Stored items

..............................

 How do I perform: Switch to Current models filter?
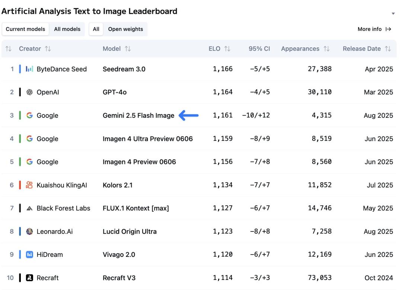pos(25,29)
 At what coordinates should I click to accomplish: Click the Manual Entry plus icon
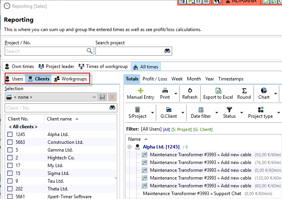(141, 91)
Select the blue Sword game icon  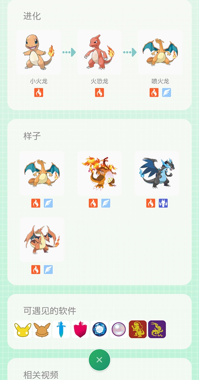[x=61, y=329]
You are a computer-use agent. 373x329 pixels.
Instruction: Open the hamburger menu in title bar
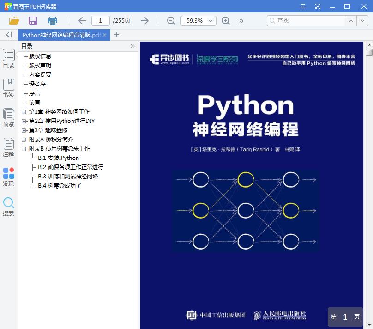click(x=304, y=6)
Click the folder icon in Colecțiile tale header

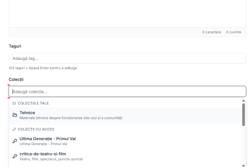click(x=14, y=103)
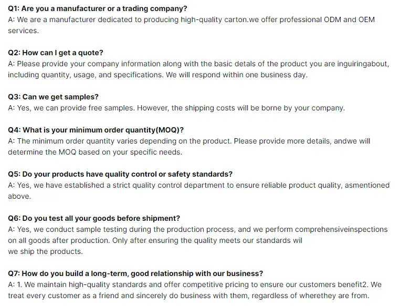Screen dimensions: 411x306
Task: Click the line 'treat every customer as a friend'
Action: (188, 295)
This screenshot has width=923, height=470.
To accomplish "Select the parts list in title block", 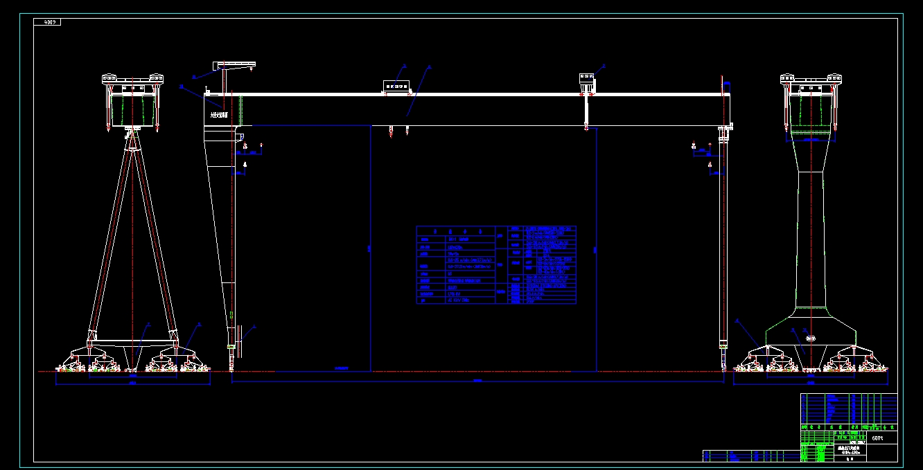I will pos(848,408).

..............................

■ DESCRIPTION OF THE TASK
Among the lines above, the one with "Click the folder" opens the part to repeat and the one with "This screenshot has width=923, height=470." closes it; repeat only that part exactly, with no pictures.

■ ANSWER FOR THE TASK
Click the folder icon in Colecțiile tale header

click(x=14, y=103)
Screen dimensions: 411x306
Task: Click the line 'treat every customer as a friend'
Action: (188, 295)
This screenshot has width=923, height=470.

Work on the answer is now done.